• _PROBLEM DETAILS_
Print nothing but the lines from the start of the listing below through the line that contains "Task: Click the". Do not include the pictures.
[DATA — start]
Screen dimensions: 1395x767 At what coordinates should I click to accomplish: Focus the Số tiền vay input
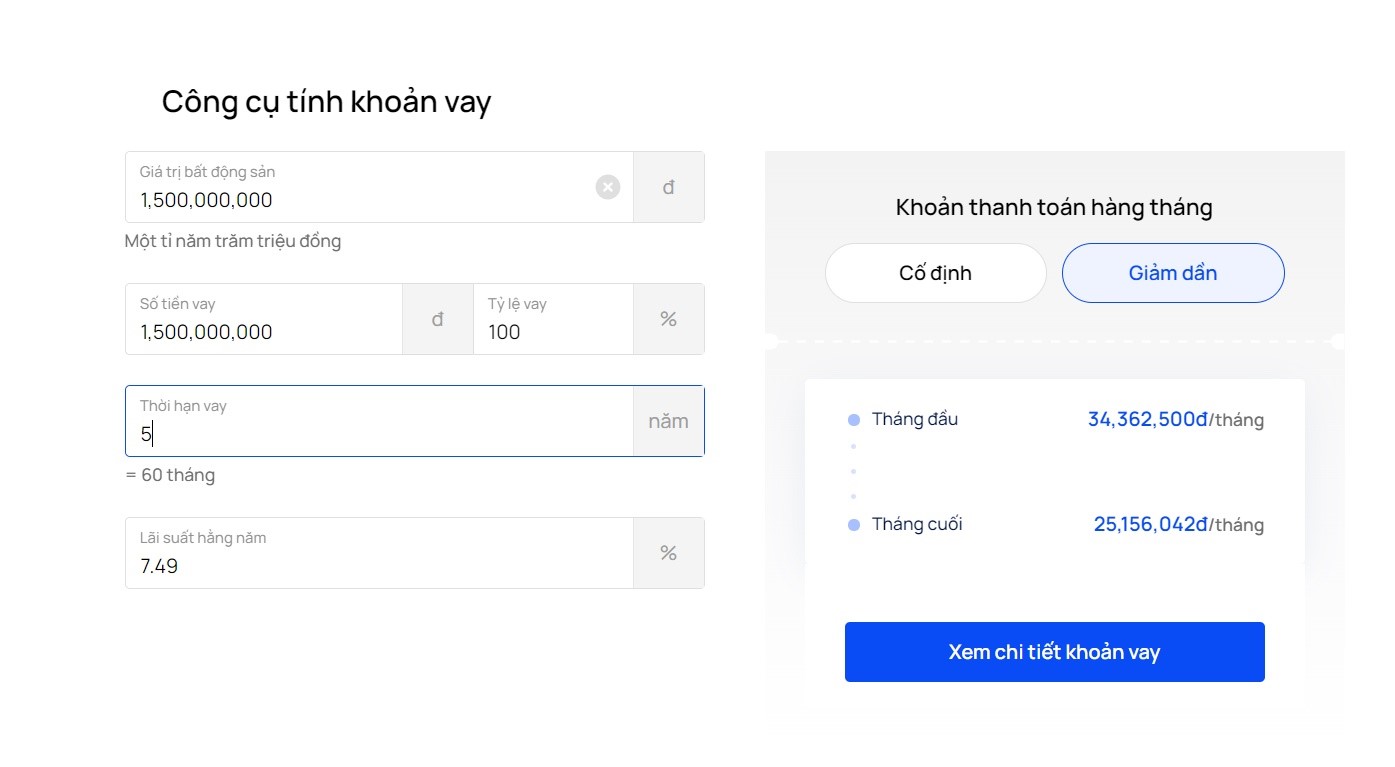tap(264, 319)
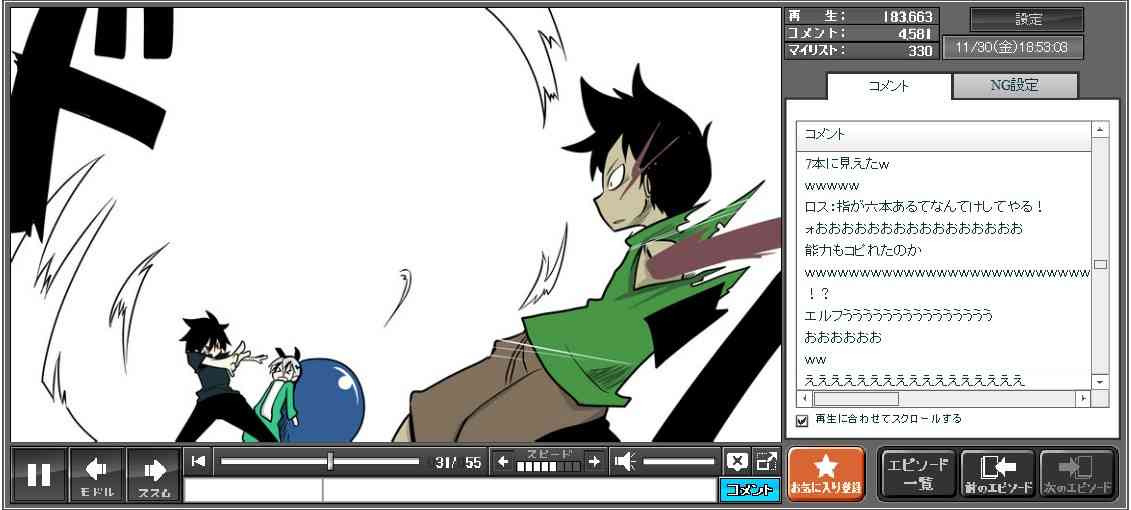Go back a page with モドル

[x=96, y=475]
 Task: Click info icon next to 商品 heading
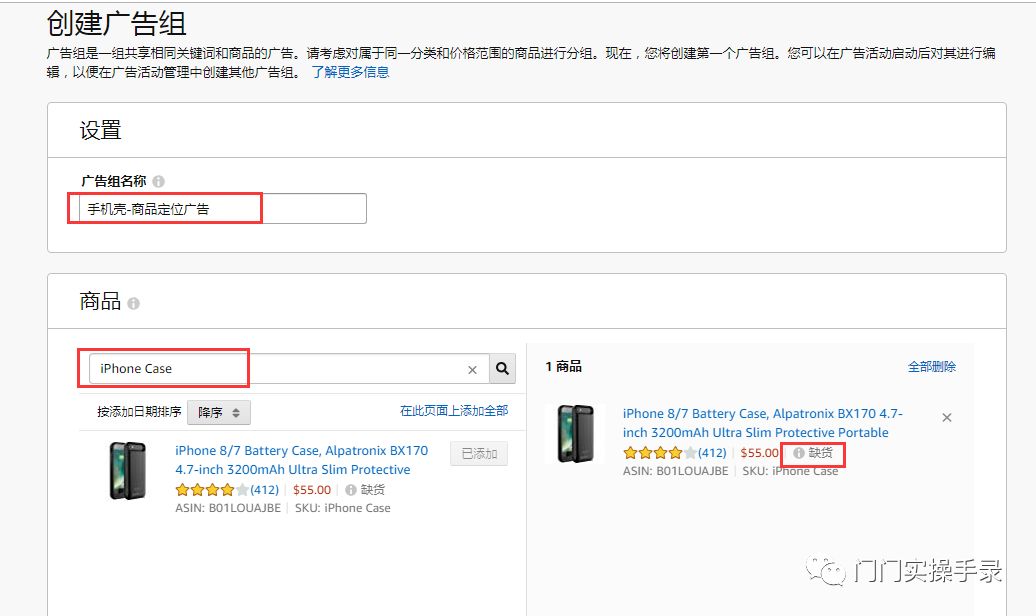pos(134,303)
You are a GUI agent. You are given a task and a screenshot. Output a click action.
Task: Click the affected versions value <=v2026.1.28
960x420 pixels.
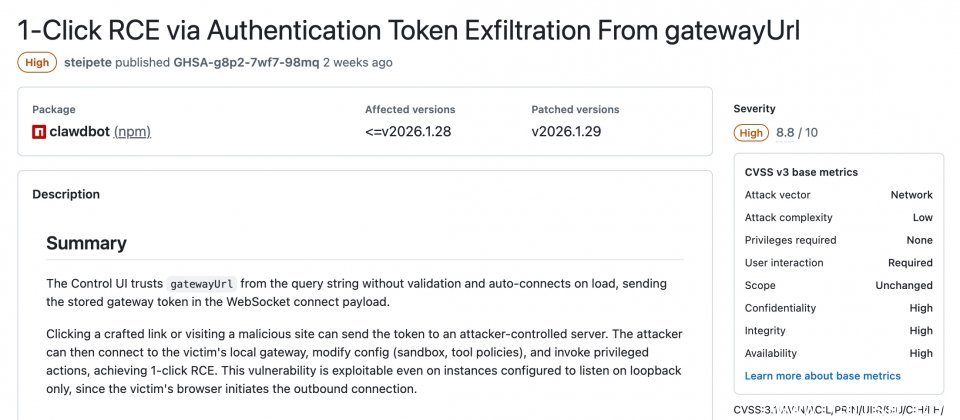point(408,131)
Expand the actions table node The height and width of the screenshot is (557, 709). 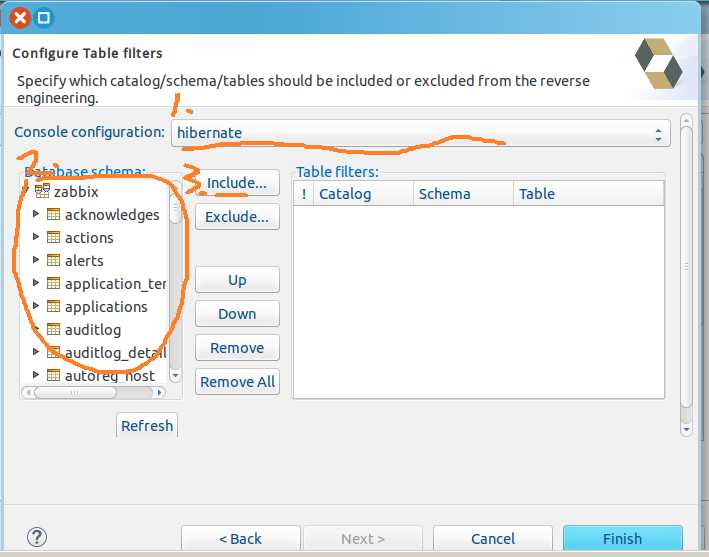36,237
[DATA — finish]
• _OUTPUT BELOW_
Screen dimensions: 1395x767 At what coordinates should I click to accomplish: Focus the Số tiền vay input
tap(264, 319)
Go back a page with モドル

[x=96, y=475]
 Task: Click info icon next to 商品 heading
pos(134,303)
You are a GUI agent. You are given a task and a screenshot. Output a click action.
Task: Click the affected versions value <=v2026.1.28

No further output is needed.